According to some embodiments of the invention, hash code function 245 calculates hash codes 250 from hash vector 240 by mapping hash vector space on a space of a smaller dimension.
According to some embodiments of the invention, comparison function 235 declares multimedia vector 200 close to query vector 260 if at least one hash code 250 is equal to at least one query hash code 250A.
According to some embodiments of the invention, distance function 270 is the Euclidian distance.
According to some embodiments of the invention, multimedia vector 200 is over the field of real numbers. Conversion of multimedia objects 207 to multimedia vectors 200, conversion of the query object 267 to query vector 260, and conversion of found multimedia vectors 200A to found multimedia object 207A takes place using standard procedures.
According to some embodiments of the invention, each hash code 250 is calculated from multimedia vector 200 directly, using a single hash function.
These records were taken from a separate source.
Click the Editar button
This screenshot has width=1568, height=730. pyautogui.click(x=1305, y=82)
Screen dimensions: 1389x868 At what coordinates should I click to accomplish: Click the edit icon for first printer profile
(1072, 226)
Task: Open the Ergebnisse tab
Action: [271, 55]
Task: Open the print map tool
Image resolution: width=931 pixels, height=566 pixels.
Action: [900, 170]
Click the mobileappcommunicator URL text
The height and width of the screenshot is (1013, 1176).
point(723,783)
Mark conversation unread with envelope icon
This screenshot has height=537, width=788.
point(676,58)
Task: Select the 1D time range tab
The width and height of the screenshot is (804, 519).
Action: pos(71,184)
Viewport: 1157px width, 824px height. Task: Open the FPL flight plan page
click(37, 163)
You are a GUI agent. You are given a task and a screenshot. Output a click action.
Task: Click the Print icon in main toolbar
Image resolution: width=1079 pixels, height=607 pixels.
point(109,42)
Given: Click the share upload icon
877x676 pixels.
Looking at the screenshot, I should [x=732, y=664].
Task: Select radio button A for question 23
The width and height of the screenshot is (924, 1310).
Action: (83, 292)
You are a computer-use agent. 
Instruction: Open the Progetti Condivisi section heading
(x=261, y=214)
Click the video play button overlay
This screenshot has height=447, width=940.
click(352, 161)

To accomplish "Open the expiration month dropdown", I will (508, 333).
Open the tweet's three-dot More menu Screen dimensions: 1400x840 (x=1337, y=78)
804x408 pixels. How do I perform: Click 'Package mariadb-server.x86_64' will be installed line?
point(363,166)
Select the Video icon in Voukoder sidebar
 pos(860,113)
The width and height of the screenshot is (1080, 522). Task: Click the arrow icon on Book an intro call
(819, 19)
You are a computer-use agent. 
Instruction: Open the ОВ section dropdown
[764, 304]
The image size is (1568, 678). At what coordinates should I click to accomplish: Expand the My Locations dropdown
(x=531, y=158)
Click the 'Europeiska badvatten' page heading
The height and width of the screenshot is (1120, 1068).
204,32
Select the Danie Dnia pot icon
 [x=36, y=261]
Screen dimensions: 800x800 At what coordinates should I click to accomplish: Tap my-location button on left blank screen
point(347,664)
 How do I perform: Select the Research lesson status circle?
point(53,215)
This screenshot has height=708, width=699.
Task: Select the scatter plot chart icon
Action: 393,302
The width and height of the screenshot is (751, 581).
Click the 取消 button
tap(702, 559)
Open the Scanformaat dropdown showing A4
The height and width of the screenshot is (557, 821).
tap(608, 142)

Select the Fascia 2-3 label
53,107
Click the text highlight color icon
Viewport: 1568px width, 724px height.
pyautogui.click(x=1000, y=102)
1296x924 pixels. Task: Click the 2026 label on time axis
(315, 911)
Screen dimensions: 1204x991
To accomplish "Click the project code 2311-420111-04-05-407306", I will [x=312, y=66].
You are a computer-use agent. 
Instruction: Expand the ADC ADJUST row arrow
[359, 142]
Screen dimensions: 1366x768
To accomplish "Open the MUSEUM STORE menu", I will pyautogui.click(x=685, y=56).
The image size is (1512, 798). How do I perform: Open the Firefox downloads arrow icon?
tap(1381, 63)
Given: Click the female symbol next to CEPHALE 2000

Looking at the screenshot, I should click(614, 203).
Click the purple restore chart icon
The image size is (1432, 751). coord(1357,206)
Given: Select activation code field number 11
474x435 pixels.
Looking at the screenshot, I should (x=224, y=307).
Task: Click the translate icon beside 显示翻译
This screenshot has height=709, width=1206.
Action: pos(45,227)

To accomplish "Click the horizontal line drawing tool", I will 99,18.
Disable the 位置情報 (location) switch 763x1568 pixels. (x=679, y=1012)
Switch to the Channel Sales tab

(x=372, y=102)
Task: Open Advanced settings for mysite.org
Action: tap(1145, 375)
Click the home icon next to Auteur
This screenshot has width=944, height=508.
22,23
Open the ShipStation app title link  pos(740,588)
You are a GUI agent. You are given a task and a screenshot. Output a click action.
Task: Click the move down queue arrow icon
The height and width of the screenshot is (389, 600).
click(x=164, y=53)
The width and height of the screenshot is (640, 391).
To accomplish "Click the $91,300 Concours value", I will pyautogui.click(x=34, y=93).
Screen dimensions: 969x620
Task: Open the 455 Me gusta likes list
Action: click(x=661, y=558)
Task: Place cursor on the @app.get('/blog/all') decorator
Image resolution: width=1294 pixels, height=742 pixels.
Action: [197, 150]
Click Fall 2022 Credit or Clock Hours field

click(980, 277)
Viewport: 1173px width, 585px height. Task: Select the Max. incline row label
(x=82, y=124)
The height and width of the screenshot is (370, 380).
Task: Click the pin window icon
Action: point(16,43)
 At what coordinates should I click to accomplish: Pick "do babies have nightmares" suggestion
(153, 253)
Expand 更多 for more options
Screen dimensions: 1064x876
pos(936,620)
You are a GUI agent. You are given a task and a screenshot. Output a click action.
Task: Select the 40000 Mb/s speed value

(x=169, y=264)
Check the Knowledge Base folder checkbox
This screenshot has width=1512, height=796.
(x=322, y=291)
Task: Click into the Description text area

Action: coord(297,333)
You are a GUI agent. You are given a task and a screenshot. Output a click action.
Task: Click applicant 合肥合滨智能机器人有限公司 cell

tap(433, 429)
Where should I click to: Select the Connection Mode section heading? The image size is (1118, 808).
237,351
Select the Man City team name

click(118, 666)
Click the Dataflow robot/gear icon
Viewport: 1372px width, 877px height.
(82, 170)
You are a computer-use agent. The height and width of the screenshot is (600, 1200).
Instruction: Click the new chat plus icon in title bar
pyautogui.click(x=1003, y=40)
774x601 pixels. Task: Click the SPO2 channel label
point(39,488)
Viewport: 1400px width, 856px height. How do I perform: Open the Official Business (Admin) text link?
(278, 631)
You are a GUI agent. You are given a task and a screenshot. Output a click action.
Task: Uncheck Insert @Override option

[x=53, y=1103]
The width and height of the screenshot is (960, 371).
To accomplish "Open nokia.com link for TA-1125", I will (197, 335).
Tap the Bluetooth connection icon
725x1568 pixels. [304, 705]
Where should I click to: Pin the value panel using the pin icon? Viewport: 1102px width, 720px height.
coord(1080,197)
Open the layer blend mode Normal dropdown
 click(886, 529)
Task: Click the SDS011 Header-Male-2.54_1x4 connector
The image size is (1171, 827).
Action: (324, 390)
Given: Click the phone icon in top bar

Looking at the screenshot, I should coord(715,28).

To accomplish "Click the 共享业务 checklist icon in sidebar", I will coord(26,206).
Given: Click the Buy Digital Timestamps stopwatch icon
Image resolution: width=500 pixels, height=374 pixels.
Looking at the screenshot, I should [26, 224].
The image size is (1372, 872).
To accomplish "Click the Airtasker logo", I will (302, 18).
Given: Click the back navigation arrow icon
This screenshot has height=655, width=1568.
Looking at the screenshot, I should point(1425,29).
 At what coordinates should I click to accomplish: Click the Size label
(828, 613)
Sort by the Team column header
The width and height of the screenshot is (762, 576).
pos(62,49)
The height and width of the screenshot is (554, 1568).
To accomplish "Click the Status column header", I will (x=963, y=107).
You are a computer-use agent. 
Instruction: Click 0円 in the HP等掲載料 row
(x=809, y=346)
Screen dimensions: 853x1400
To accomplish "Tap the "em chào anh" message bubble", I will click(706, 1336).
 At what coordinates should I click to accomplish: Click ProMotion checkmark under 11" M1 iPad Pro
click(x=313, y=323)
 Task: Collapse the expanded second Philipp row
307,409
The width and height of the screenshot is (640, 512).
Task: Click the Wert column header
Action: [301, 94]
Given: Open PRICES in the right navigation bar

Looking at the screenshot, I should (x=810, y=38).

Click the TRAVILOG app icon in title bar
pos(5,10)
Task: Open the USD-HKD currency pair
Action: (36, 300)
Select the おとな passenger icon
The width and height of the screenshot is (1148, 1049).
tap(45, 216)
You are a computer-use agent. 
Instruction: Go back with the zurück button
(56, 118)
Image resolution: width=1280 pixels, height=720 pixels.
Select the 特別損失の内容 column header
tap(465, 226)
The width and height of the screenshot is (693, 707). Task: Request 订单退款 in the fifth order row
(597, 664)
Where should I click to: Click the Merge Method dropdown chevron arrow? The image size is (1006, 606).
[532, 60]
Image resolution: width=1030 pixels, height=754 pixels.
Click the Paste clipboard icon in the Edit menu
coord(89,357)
Several different hash functions are used to produce hash codes 250 from multimedia vector 200 and to produce query hash codes 250A from query vector 260.
According to some embodiments of the invention, locality is reached by using hash codes 250 that are subsets of the entries of hash vector 240. The number of hash codes 250 and the size of the subsets they represent are chosen in a way that balances the sensitivity to local changes with a certain amount of overlap among hash codes 250.
In the above description, an embodiment is an example or implementation of the inventions. The various appearances of “one embodiment,” “an embodiment” or “some embodiments” do not necessarily all refer to the same embodiments.
Although various features of the invention may be described in the context of a single embodiment, the features may also be provided separately or in any suitable combination. Conversely, although the invention may be described herein in the context of separate embodiments for clarity, the invention may also be implemented in a single embodiment.
Reference in the specification to “some embodiments”, “an embodiment”, “one embodiment” or “other embodiments” means that a particular feature, structure, or characteristic described in connection with the embodiments is included in at least some embodiments, but not necessarily all embodiments, of the inventions.
It is understood that the phraseology and terminology employed herein is not to be construed as limiting and are for descriptive purpose only.
The principles and uses of the teachings of the present invention may be better understood with reference to the accompanying description, figures and examples.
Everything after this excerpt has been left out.